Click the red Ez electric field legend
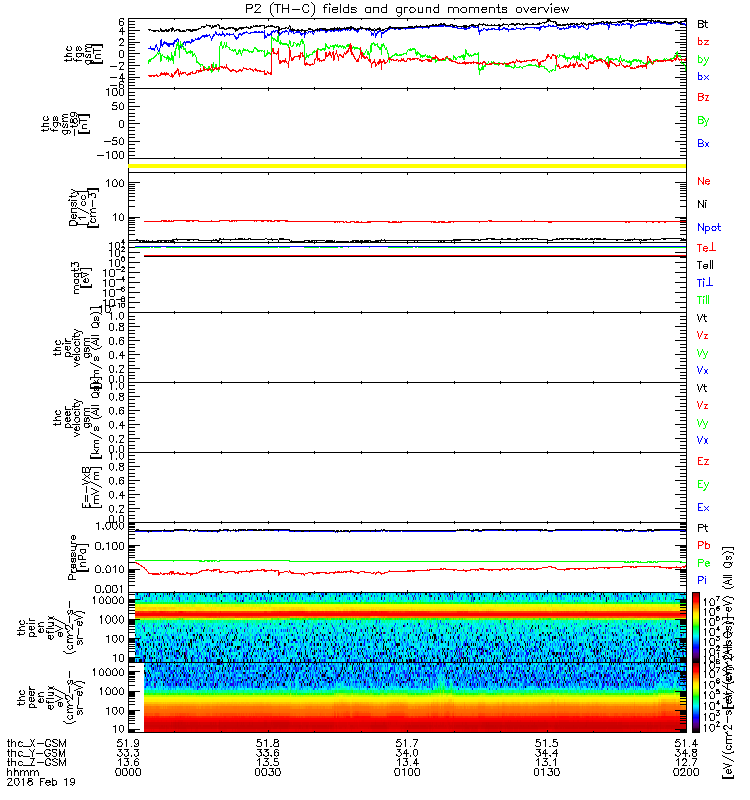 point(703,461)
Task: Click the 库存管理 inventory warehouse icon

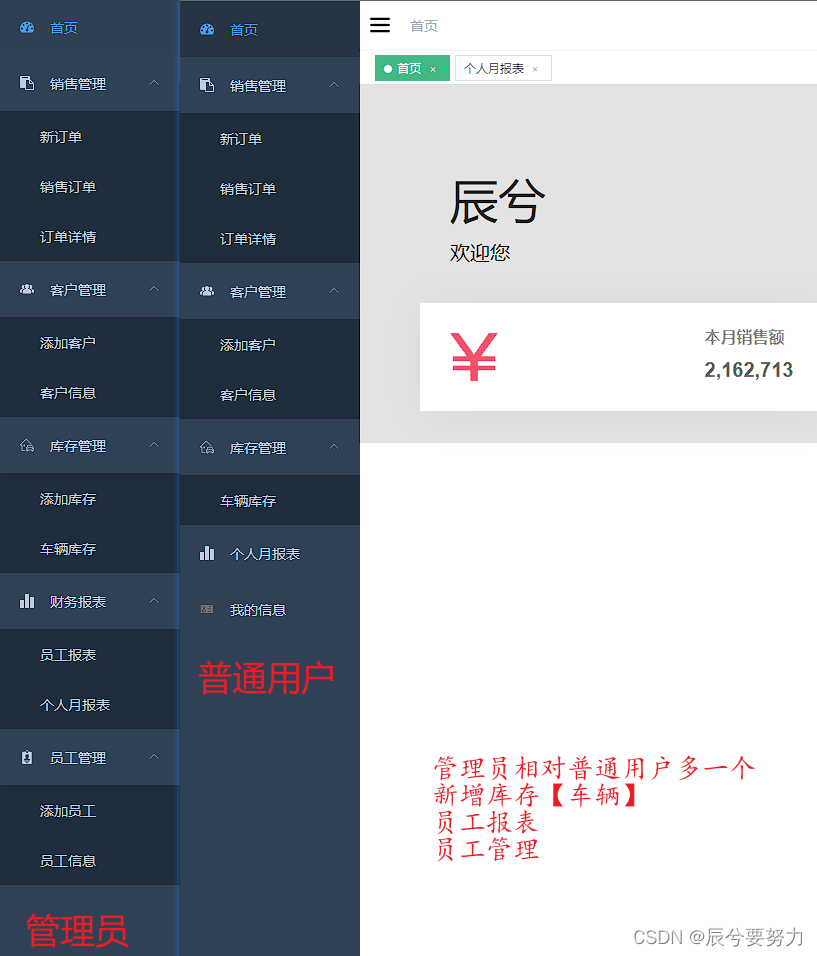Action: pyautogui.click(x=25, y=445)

——

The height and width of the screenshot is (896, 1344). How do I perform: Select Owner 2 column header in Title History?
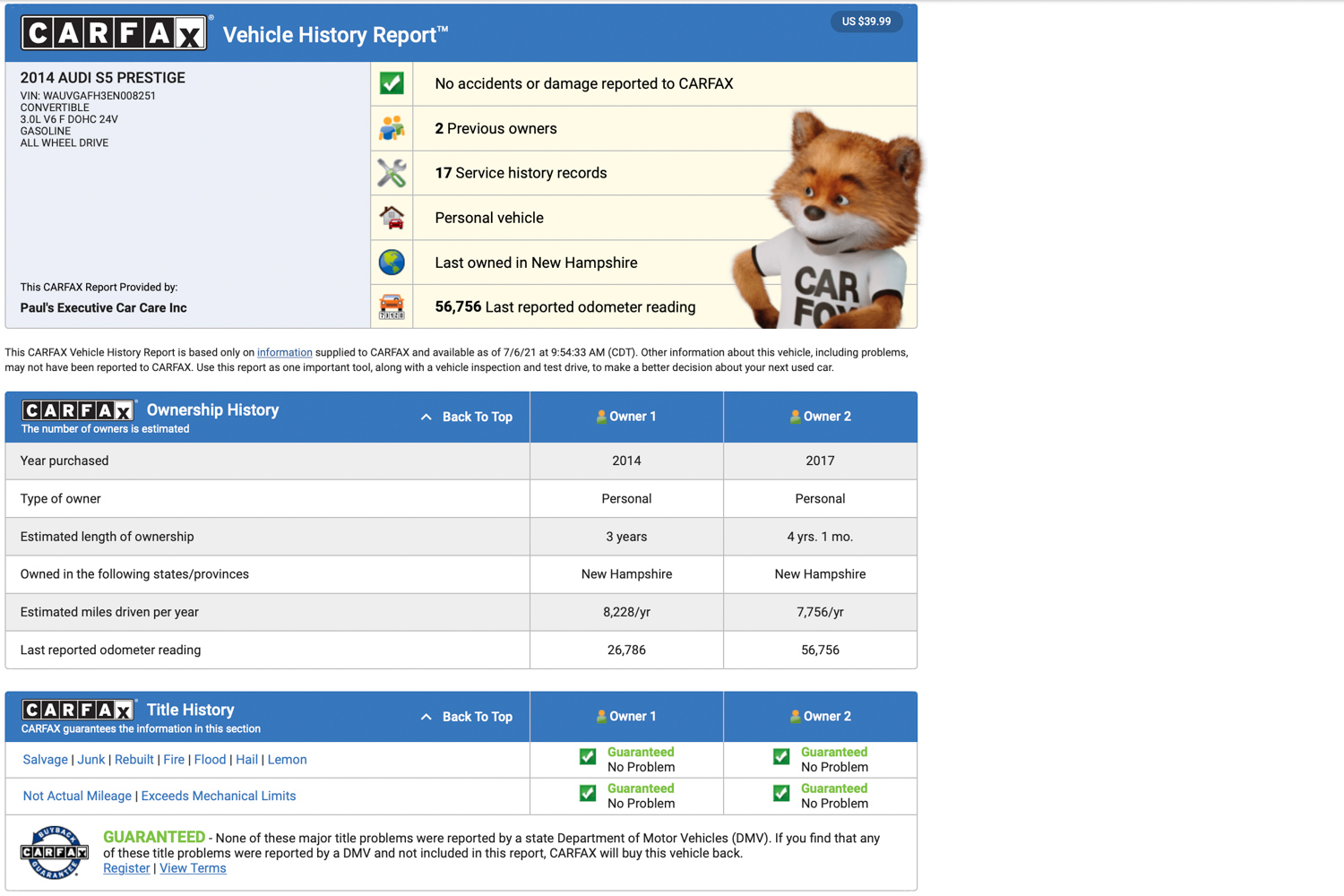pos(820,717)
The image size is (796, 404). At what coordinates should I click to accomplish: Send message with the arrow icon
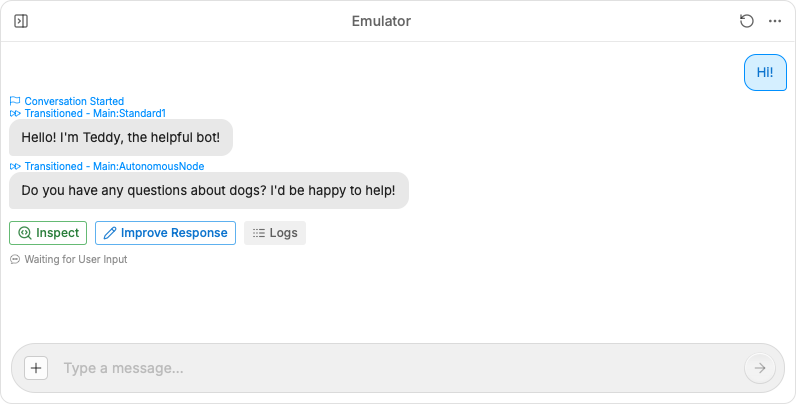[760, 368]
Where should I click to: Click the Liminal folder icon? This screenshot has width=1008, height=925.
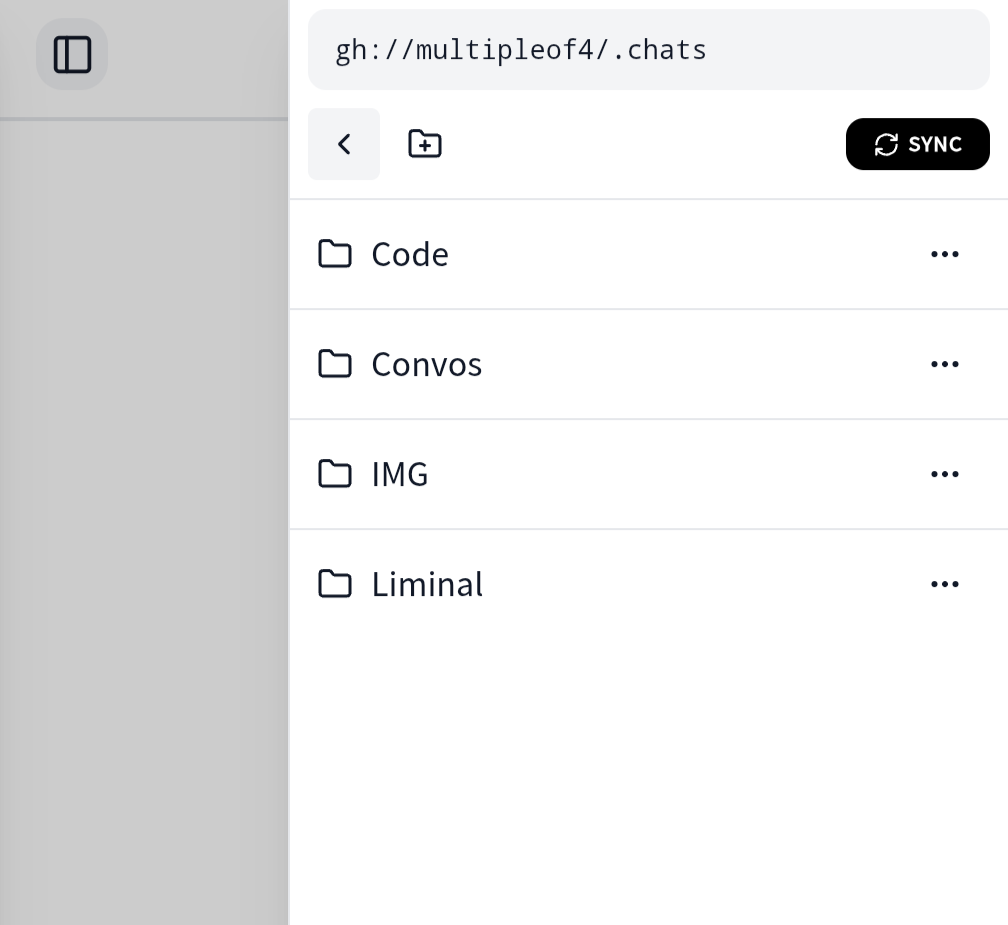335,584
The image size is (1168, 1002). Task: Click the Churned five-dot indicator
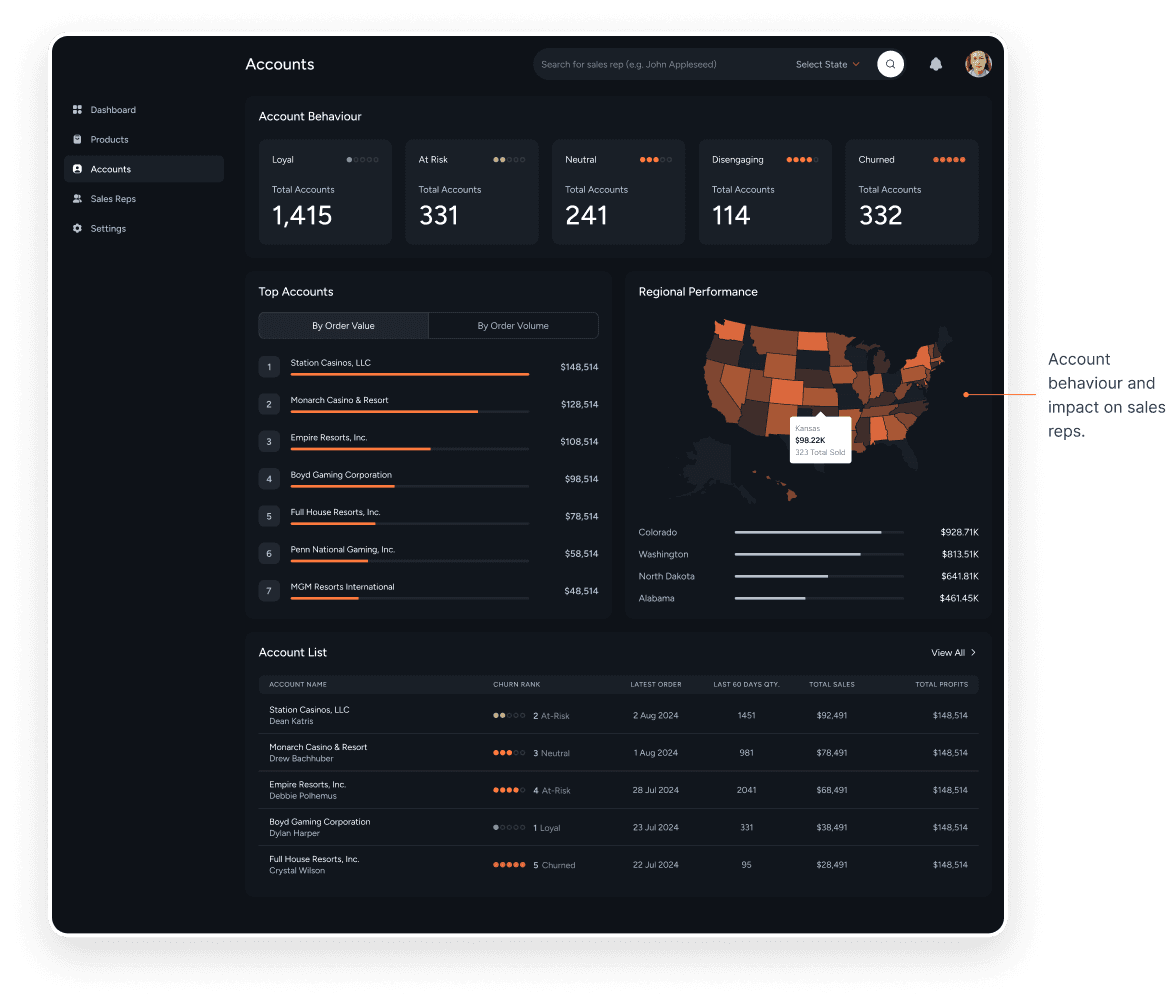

——

Problem requirements -
Return exactly the lines of the material above, starting at the line containing "The height and" and finishing at the line containing "The image size is (1168, 1002).", without any pictures.

Exercise solution -
The height and width of the screenshot is (896, 1344). How do I perform: Select Owner 2 column header in Title History?
pos(820,717)
The image size is (796, 404). At what coordinates should I click to accomplish: Send message with the arrow icon
[760, 368]
Where should I click to: Click the Liminal folder icon? This screenshot has width=1008, height=925.
335,584
The image size is (1168, 1002). Task: Click the Churned five-dot indicator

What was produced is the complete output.